Given data:
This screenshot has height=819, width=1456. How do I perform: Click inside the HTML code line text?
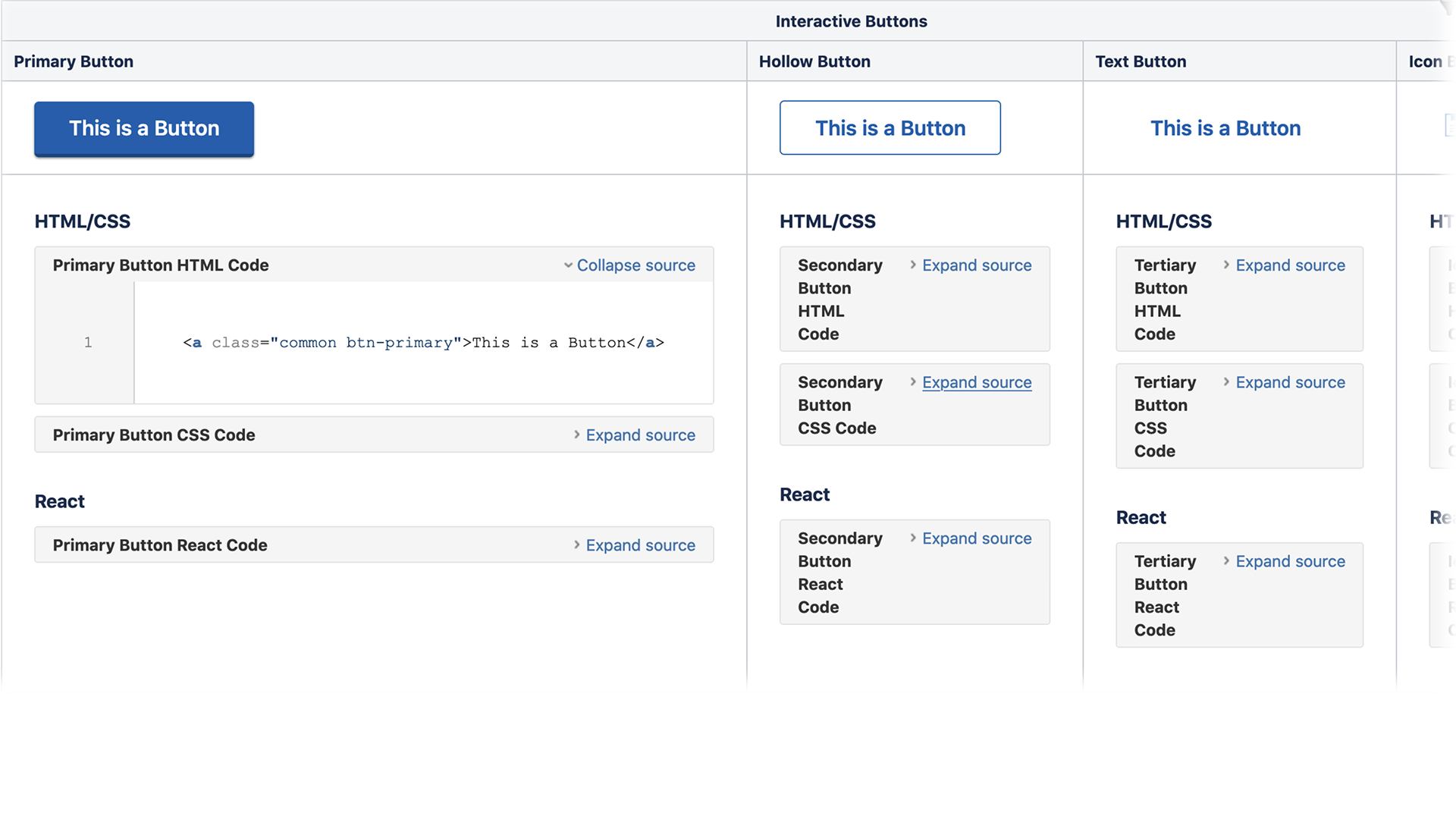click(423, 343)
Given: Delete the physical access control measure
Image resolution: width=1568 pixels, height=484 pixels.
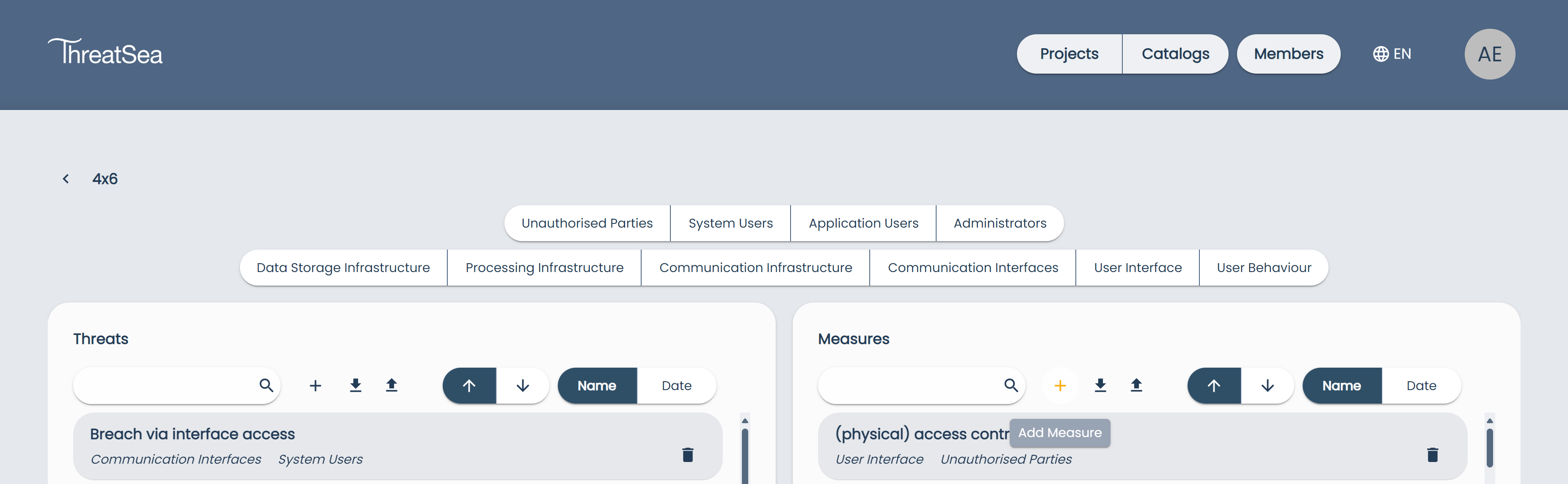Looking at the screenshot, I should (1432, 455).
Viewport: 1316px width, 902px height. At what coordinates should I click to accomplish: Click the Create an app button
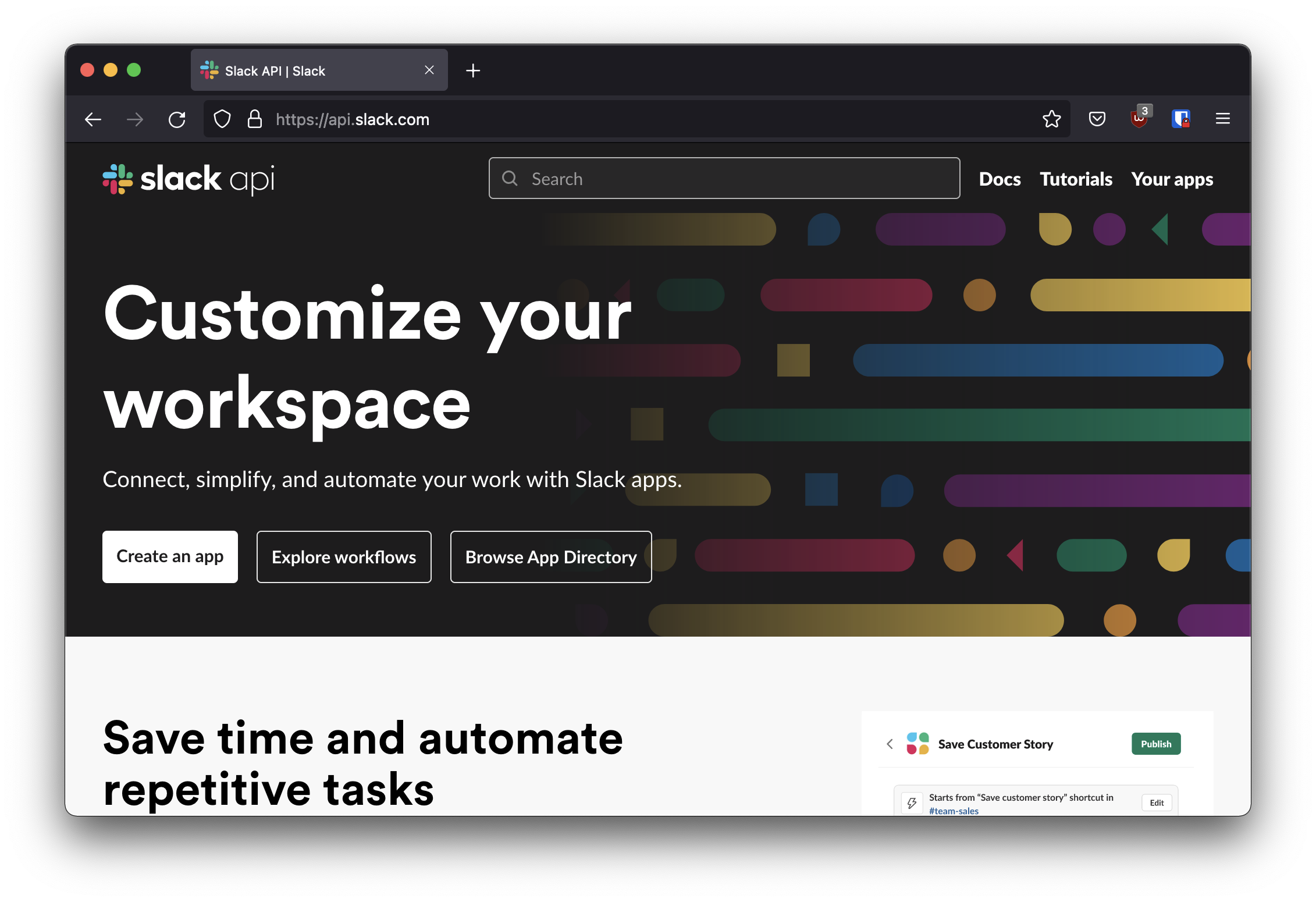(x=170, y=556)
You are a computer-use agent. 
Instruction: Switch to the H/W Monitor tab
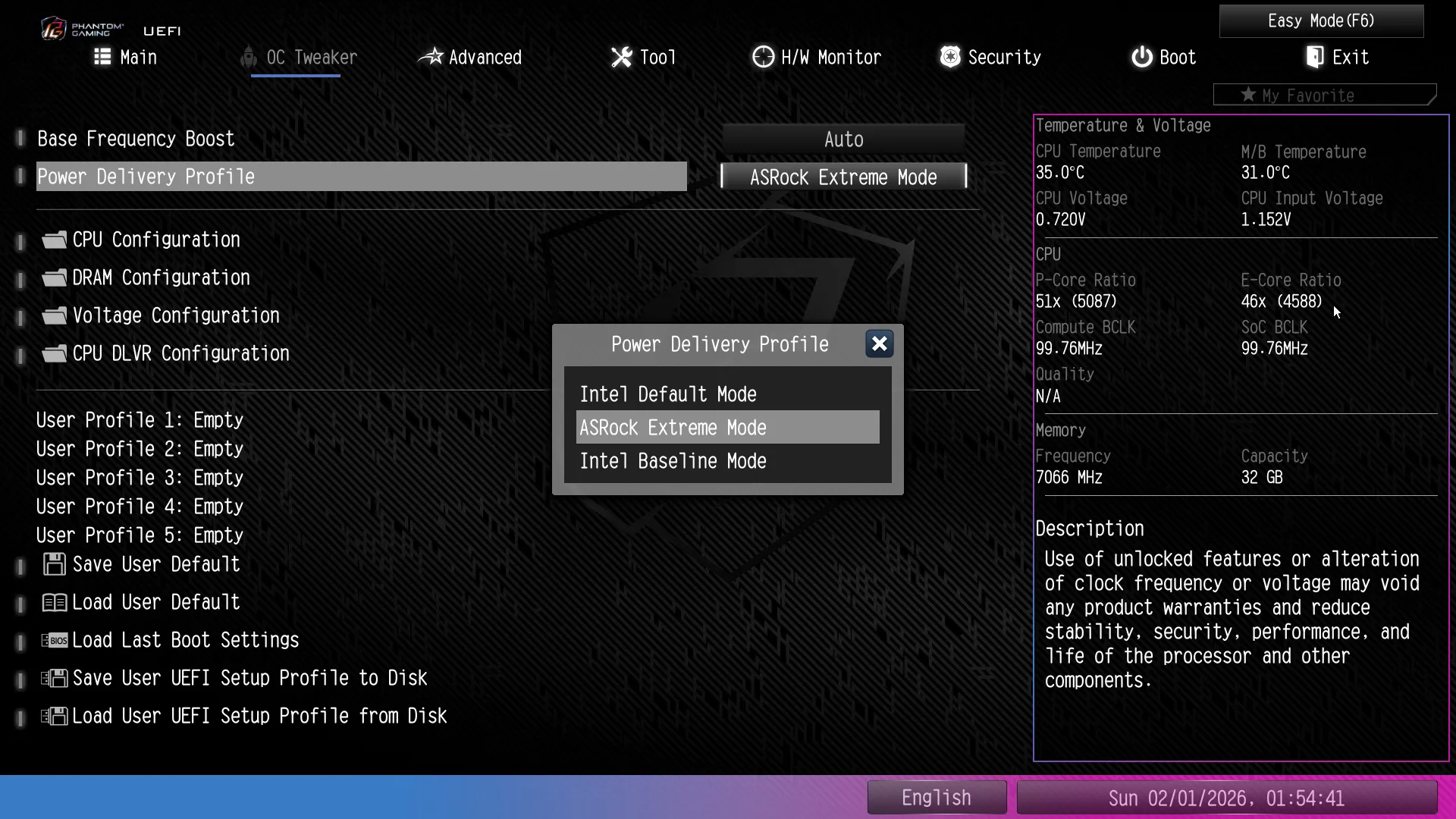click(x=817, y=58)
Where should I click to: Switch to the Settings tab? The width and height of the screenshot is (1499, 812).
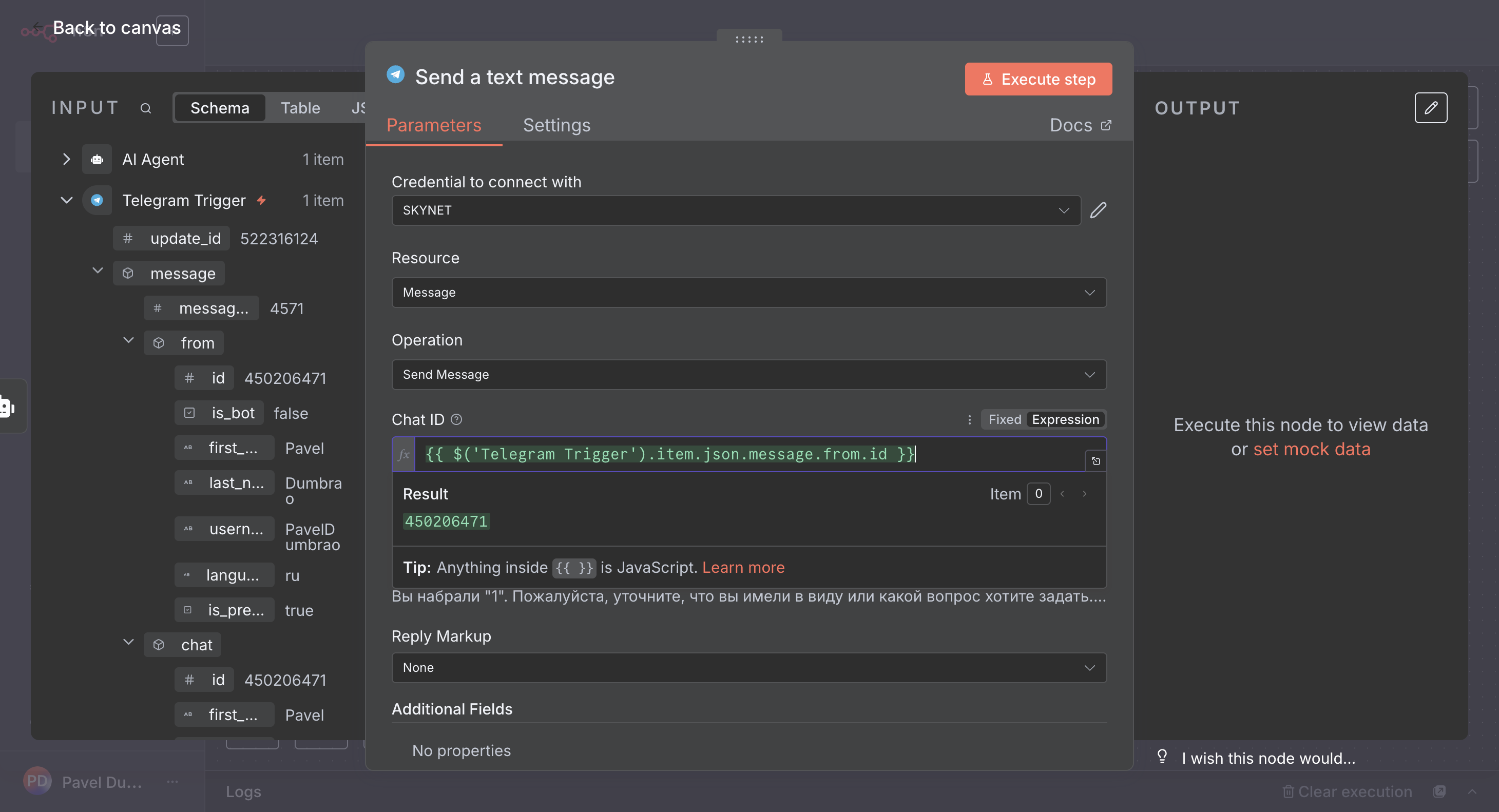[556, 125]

Assigned task:
With the pictures omitted, print each line of the data above precisely as given.

Output below:
This screenshot has height=819, width=1456. How do I perform: Click inside the HTML code line text?
click(423, 343)
Given: Delete the physical access control measure
Image resolution: width=1568 pixels, height=484 pixels.
Looking at the screenshot, I should (1432, 455).
Viewport: 1316px width, 902px height. At what coordinates should I click to accomplish: Click the Create an app button
(x=170, y=556)
You are a computer-use agent. 
Instruction: Switch to the H/W Monitor tab
click(x=817, y=58)
Where should I click to: Switch to the Settings tab? The width and height of the screenshot is (1499, 812).
[556, 125]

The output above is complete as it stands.